Here are ten animals that are living life to the fullest with their new prosthetics.

1. Yu the Sea Turtle

A 25-year-old loggerhead sea turtle, Yu, has received her 27th pair of prosthetic limbs. Five years ago, she was seriously wounded in a near-fatal shark attack that left her with almost half her flippers torn away, as well as bites all over her body.

Yu fled into a fisherman’s net, apparently for help. She was found after washing up on the southern island of Shishoku. An aquarium in Kobe, Japan, outfitted her with rubber and neoprene flippers. Now, Yu can swim again.

2. Chris P. Bacon the pig

Chris P. Bacon was born without the use of his back legs. While the little piglet’s name suggests a not very pleasant fate, he has been thriving, thanks to a wheelchair constructed for him by a U.S. vet.

3. Chhouk the elephant

An elephant now called Chhouk was found wandering in the forests of Cambodia in 2007. He was missing his left front foot, but a series of prosthetics has made him able to walk with ease again.

4. Zvika the turtle

After being accidentally run over by a lawnmower and suffering a fractured shell and spine, this Istaeli turtle was outfitted with wheels to help her move around while recovering.

5. Chrissy the sandhill crane

Necessity is the mother of invention, as Wired notes.

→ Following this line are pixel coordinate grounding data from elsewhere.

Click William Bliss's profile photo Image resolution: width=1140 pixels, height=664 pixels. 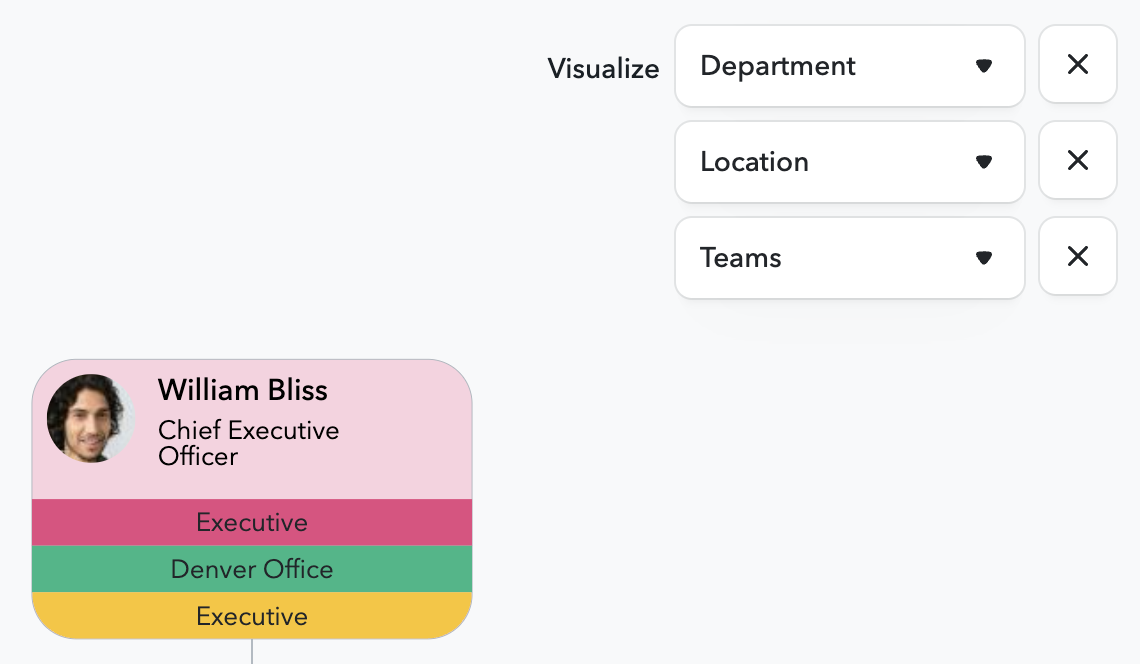(91, 417)
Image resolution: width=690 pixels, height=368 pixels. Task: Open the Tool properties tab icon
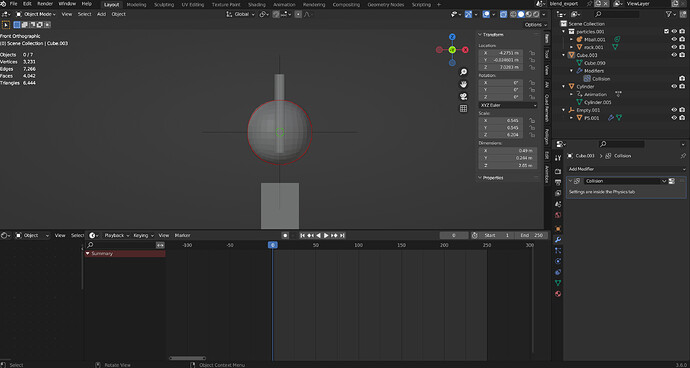click(x=558, y=158)
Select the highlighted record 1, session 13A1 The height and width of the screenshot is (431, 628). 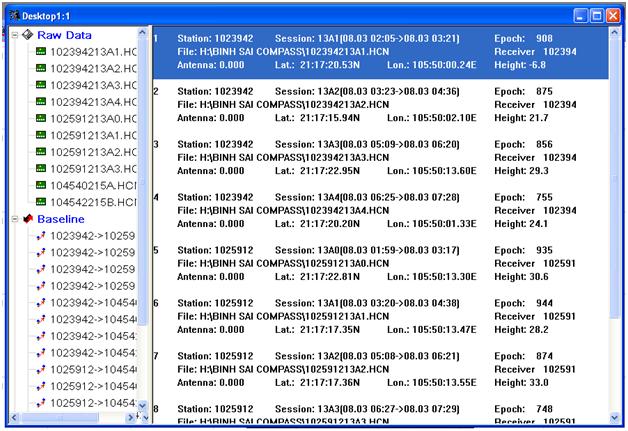[x=380, y=51]
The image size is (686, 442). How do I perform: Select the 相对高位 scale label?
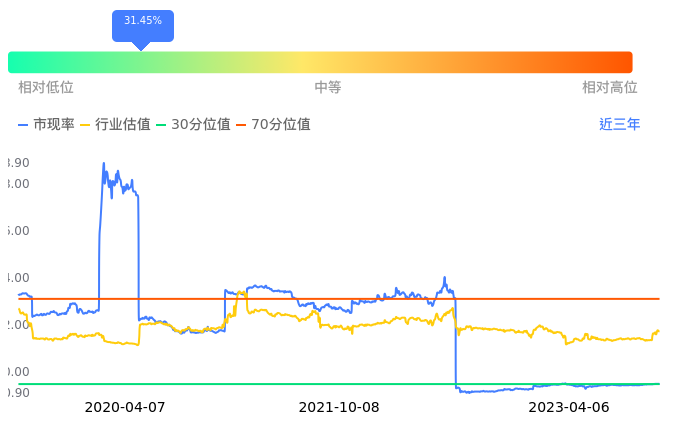pyautogui.click(x=610, y=88)
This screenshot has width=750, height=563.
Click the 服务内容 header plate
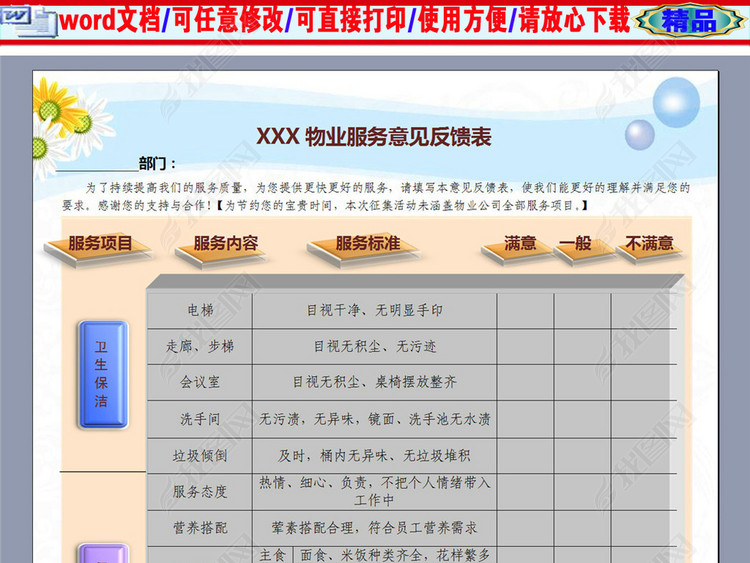225,246
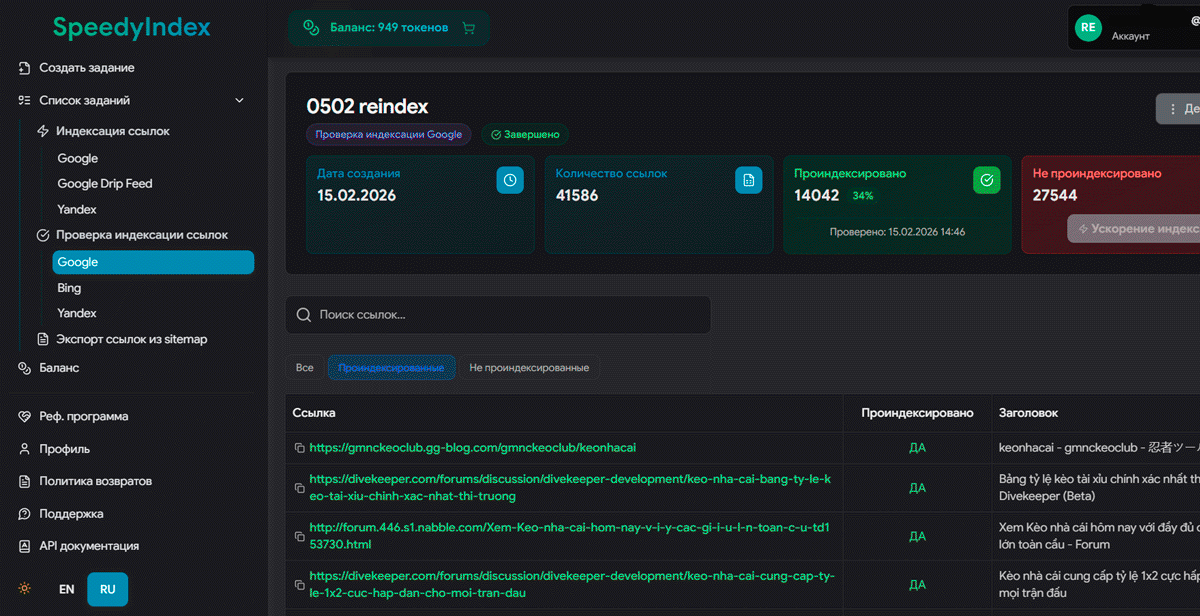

Lee Fox of Sarasota-based Save Our Seabirds created prosthetics using PVC pipe and a sink stop for injured sandhill cranes.

The birds have large bodies but spindly legs, and they need both limbs to stay upright. After learning of prosthetist Kevin Carroll’s work with other birds, she asked him to look at the cranes she was helping. Carroll then made plaster casts of two of the sandhills’ legs for personalized prosthetics.

6. Peggy Leg the Chihuahua

Peggy, a Chihuahua from Albuquerque, was born without one back foot. She will soon be outfitted with a prosthesis the size of a human finger, which would make her the smallest animal in the U.S. to have such a device.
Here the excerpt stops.